The job of CG director of photography has been evolving at Blue Sky in yet another way, since the arrival of live-action director of photography Renato Falcao a half-dozen years ago. “Bringing in someone like me was an evolution. It brought to animation the eye of someone who’s been on a set,” he says. “We changed the name from layout pretty recently. I have the cinematographer credit, but I’m more of a consultant on lighting. In animation there’s a tradition of having a lighting supervisor, but as things continue to evolve, that might change. The lines are blurring.”

Changes in the Pipeline

Calahan thinks the divisions of labor have evolved due to the sequential nature of typical animation pipelines. “Layout would happen pretty early in the process and lighting would happen at the end — and a lot happened in between. The skill sets didn’t necessarily need to overlap. As we have moved forward, we still have distinct roles, but we work more closely together. Our teams are quite large, and you can manage only so many people doing something at the same time. But I don’t see any reason why that can’t change in the future.”

Renato Falcao
Renato Falcao

Improvements in technology are likely to contribute to that development, as CG tools become more interactive and feedback gets faster. “The process is becoming more collaborative as the tools become more facile,” says Calahan. “I can be involved earlier in the process. Lighting can affect story and layout and sets and the art department much more than before. And I can do things to support the upstream departments by doing pre-lighting, so they can see what the intent of a scene is going to be. We also talk more as a group. There are fewer barriers to doing that because the tools aren’t in the way anymore. Our mental process has been slowly, gradually, becoming more and more like live action, where everybody is working together at the same time.”

Live-Action Influx

She thinks that might make CG production more inviting to DPs with live action backgrounds, and notes the contributions of director of photography Roger Deakins to Pixar’s WALL-E, and DreamWorks’ Dragon franchise. “Our process might be less intimidating than people think.”

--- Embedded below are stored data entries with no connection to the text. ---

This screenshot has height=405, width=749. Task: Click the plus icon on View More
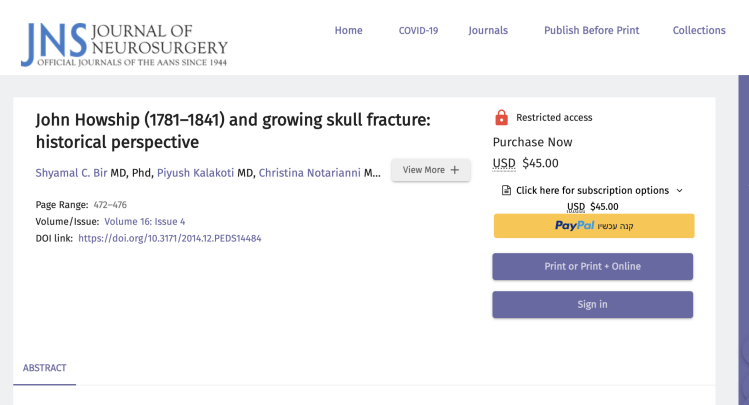455,170
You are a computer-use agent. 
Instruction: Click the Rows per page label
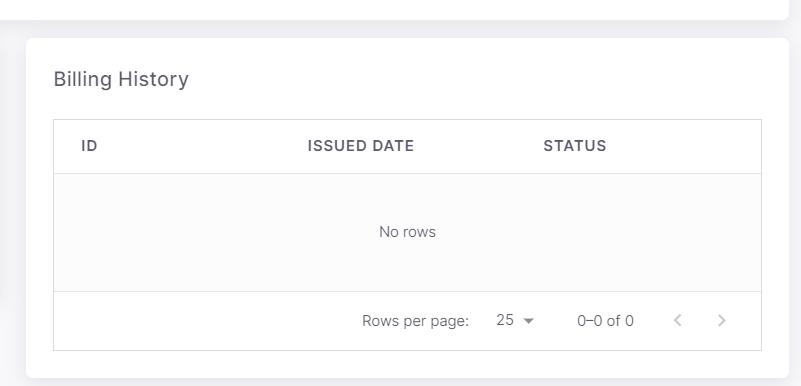point(415,321)
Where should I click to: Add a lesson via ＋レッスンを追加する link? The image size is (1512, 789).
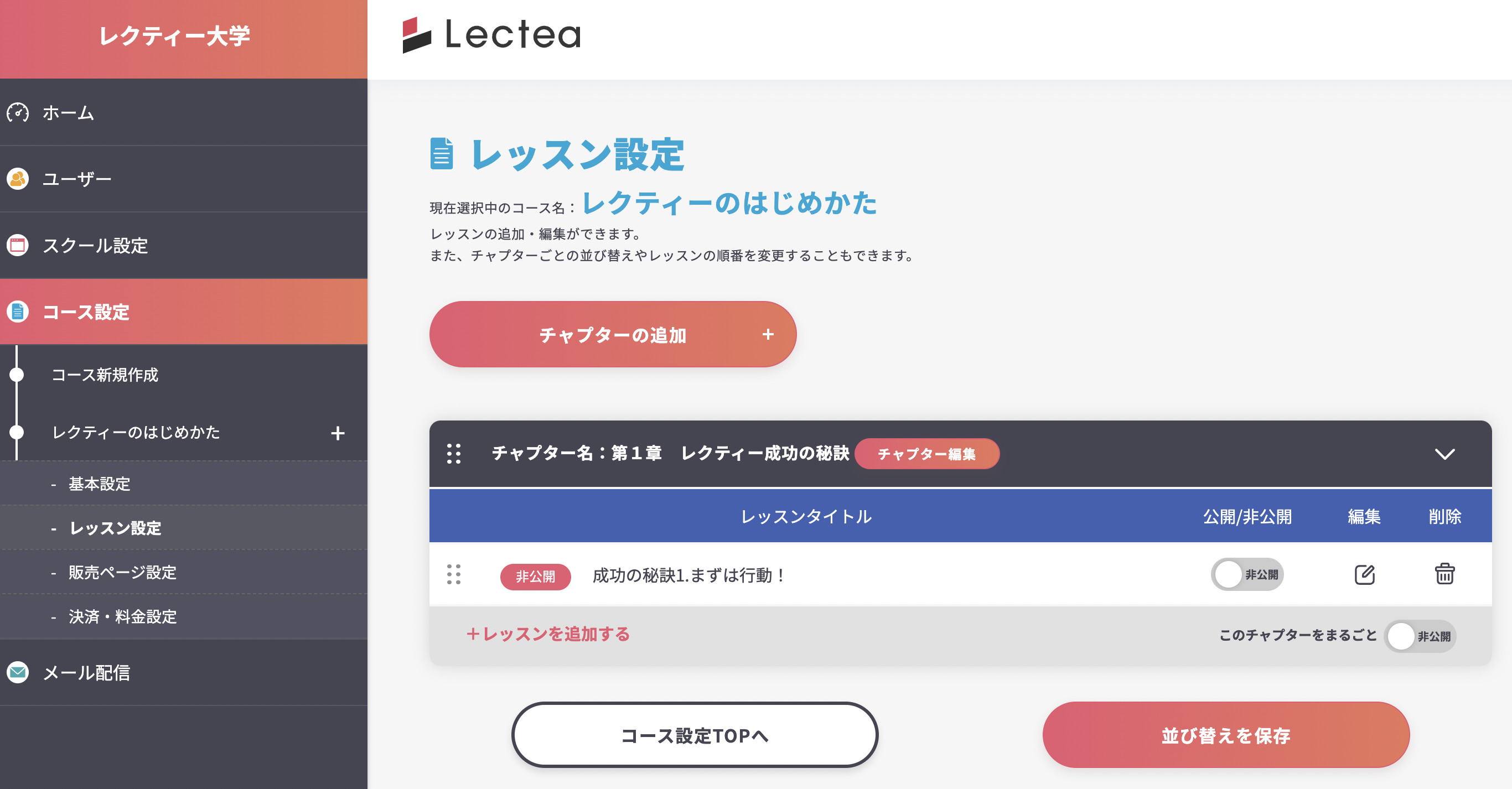[548, 634]
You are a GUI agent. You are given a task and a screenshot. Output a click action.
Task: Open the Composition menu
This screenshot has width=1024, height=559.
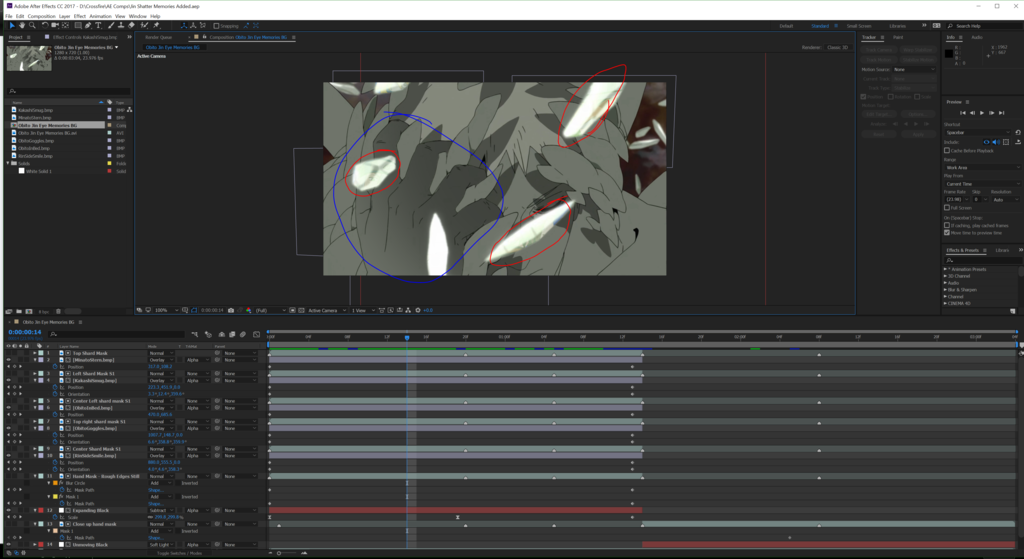point(42,16)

Falcao agrees, remarking, “The rules of cinematography totally apply to animated movies. For cutting, you need an establishing shot, a medium shot, and a close-up. Sometimes the storyboards will break those rules, which is totally fine. But DPs have to make sure that the viewer doesn’t feel lost — especially in an action sequence.”

Plaisted adds a final caveat. “I put a huge emphasis on the ‘rules’ of classical cinema, but I do think we are obliged to push forward the CG animation medium. For me, the rules are worth breaking whenever story, context and maybe even innovation demand it.”